Dear God, I thought, unable to stop myself from biting my lip. It's him.



He looked just as he had a year ago, except he'd traded his tuxedo for tonight's black evening suit with brown shoes. But even that sartorial mishap was endearing as I admired how well his shoulders filled out his dinner jacket and the way his smile crinkled the corners of his eyes in a most attractive way.



I wondered if he remembered that other dinner party from long ago.



Charley introduced us, beaming like a proud papa. "Jacqueline Bouvier, meet Congressman John Fitzgerald Kennedy. Although he's about to trade up and become Senator Kennedy."



One of the Hyannis Port Kennedys, I imagined my mother whispering in my ear. Staunchly Catholic. Politically aggressive. More ill-gotten money than the Rockefellers.
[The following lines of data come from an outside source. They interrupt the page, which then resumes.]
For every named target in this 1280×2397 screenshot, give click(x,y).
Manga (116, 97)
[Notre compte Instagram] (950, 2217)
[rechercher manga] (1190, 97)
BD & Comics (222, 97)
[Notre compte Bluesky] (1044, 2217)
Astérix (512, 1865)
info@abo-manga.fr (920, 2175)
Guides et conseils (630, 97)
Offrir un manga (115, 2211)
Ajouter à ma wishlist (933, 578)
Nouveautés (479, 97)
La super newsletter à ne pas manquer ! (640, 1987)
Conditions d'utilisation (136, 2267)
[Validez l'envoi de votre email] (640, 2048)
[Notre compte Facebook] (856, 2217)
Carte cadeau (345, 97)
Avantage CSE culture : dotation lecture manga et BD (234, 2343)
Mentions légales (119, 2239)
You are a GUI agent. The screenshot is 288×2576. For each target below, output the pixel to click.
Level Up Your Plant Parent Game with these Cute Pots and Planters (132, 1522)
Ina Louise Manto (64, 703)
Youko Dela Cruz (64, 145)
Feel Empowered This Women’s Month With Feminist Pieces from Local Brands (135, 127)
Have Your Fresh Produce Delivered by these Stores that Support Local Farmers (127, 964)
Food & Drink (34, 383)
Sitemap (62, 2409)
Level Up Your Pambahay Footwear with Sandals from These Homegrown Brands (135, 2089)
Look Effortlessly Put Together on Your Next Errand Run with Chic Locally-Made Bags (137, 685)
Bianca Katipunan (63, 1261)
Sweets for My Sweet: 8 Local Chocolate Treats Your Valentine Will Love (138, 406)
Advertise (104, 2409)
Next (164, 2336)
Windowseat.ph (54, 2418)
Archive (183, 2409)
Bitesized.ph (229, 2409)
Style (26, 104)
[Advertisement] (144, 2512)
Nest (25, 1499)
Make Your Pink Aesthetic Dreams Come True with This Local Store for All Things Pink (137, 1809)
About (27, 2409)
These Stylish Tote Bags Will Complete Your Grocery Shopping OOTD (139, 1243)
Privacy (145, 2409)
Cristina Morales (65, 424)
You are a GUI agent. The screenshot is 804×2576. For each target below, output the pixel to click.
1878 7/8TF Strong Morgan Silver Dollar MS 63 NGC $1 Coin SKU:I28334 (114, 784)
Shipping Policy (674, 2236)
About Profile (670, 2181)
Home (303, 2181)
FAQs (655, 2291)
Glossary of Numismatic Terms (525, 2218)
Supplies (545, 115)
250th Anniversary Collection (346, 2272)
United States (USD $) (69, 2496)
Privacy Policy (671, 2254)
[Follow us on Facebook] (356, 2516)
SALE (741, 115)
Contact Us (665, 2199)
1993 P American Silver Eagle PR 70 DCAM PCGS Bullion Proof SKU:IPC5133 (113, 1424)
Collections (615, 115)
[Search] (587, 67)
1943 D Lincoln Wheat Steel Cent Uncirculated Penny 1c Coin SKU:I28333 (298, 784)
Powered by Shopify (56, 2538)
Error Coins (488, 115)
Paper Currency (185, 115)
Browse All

"My friends call me Jack," he said by way of greeting. His voice was unique but not unpleasant, the Bostonian accent so thick that his r's all but disappeared. He held out his hand and I shook it, surprised when he didn't give it the usual dead-fish treatment most men did, as if worried they might break poor, delicate little me. There was power there, and confidence too, so much that I couldn't help the grin that spread across my face, despite the fact that Jack gave no indication that he remembered me.



And why would he? He's Jack Kennedy, who just dethroned Rock Hudson for the title of America's Most Eligible Bachelor. You're just Jackie Bouvier.



That meant I had nothing to lose.



Toy a little while with the debonair congressman who acted last time as if he walked on water. See if that gets his attention.



"Are you the John F. Kennedy?" I asked as Charley disappeared on cue, leaving just Jack and me. "The same one who gets mistaken for a House page and recently addressed the floor of the House with his shirt untucked?" My grin deepened when Jack arched an eyebrow at me. "I read the article about you in the Saturday Evening Post. 'The Senate's Gay Young Bachelor,' wasn't it?"



And the Post was right: Jack Kennedy did have the innocently respectful face of an altar boy at High Mass. Although the wicked spark in his stormy Irish eyes would have sent many an altar boy to confession.



"That depends. Are you the Jackie Bouvier, who I once asked out for drinks, only to discover I was already the third wheel?"



A ripple of some foreign pleasure passed over my skin at the sound of him saying my name. I much preferred the French pronunciation of Jacqueline--Jack-leen--to plain old American Jackie, but Jack could call me Gertrude or Hortense for all I cared. "So you do remember."